16. No Security In Being Human
Q: I just had a funny thought about human nature. I love your photographs, but when I recall them, I remember only the happy ones. I see your image of a donkey’s eye, or a seemingly carefree woman. I know you have made many images with a darker side like your photographs of homeless people and street life, but that’s not what crosses my mind.
I’m drawn naturally to the images that bring me something I want and crave. I crave going back to “what I was.” I crave a life free from trauma, stress and fear. The pictures I like and remember depict what I think I want, so I enjoy them. But you have many different types of photographs. You could ask twenty people what their favorite image is and I bet they’d all pick something different.
A: I don’t think much about craving. It’s not that I live in the kind of “desireless” state that is supposed to be an aspect of spiritual mastery. Desire, along with its opposite, aversion, is a natural part of living, so wanting can always arise. But frankly, I have little interest in desire, which is always about future gratification. Trying to appease cravings can be an endless pursuit. Yes, if you manage to obtain what you crave, you may feel satisfied for a while, but not for long. Soon a new desire will pop up—a new craving demanding satisfaction. There’s no end to that revolving door, and no peace of mind in it.
You have noticed that you are driven by cravings.
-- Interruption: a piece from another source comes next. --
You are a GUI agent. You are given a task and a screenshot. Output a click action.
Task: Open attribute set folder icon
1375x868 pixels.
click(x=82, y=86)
You are possessed by what you think you lack but must have, even to the extent that your perceptions of the world—of my photographs in this instance—are corrupted. Still worse, the particular cravings you mentioned will never be appeased, not for the briefest moment. No one can return to “what I was,” not even to what I was five seconds ago. And freedom from trauma, stress, and fear is a vain hope. Trauma can occur at any time. Stress is a natural aspect of living. Fear arises if and when it does, completely beyond control. In living, there are no guarantees.
So your craving for security and the end of fear will never be satisfied. Yours is not like a craving for candy or sex that may allow for some satisfaction, if only temporarily until the hankering begins again. You want something impossible. You want living itself to be something it is not: secure and free of anxiety. No one can ever satisfy that kind of craving, but only escape into a fantasised “something else.”
That something else might be Heaven with Jesus, “enlightenment,” or some other song and dance, but none of that is here now. You have tried the religious approach, as I understand is central to your social milieu, and it’s not working for you. And so you find yourself resorting to me, whose view of “God” is this: “Just because something can be conceived of and named does not mean it really exists.”
“God” is a concept — an idea in your mind — and you didn’t think it up. The notion of Big Daddy in the sky who makes rules and answers prayers was put there by others, most likely by caregivers who injected that idea into your mind intentionally while imagining that they were helping you and enriching your life. But their belief does not make that fairy tale true, nor does yours. The only thing you really know is that right now you exist. Not that “God” exists — you don’t know that — but that you exist. So you are not “of God” or “in God.” God—the idea—is in you.
Some people can lie to themselves about eternity in paradise and all that, but you aren’t one of them, so you find no security there. And you have seen that even the ones who pretend to believe all that stuff don’t really believe it. If they really believed it, when someone was diagnosed with a fatal illness, a celebration would ensue:
“Great news, man. I’ve got terminal cancer. Beautiful!”
“Really? You’re dying? Some guys have all the luck.”
I pointed to your honesty, particularly your reluctance to deceive yourself, as a gift, not a problem, so I advise going with that gift and making the most of it. A life free of suffering is a fantasy. In your heart of hearts, you already know that. So admit that to yourself. Embrace it. Suffer it.
This constant juggling of concepts about supreme beings, souls, reincarnation, transcendence, self-realization, and enlightenment serves only as a tactic of postponement. All we really know is now. When you lose interest in spiritual pipe dreams, your craving for a pain-free life will weaken. Then your attention will remain naturally where it belongs—not in some fanciful trouble-free future, but in this moment, which is the only moment one ever has, the only moment one must deal with, and the only moment one actually can deal with. Seeing that simplifies matters considerably, I find. The wise among us enjoy and suffer a fully human experience with an equanimity they are powerless to explain, albeit countless ones have tried.
Freedom means open-hearted participation in experience as it arises in real time without wishing for anything to be different. In this moment, things are as they are, and cannot be different. In the next moment, things will be different. That’s the way the cookie crumbles. Enjoy the cookie while you have it. It’s the only one you get.
There is no security in being human. Never was, never will be. There are no assurances. None. In the next instant, any condition at all can arise. See that, embrace that, deal with that and that alone, and you may find the freedom you seek — not freedom from something like stress, anxiety, or fear, but the freedom to actually be. That’s the best, I say, we humans can do.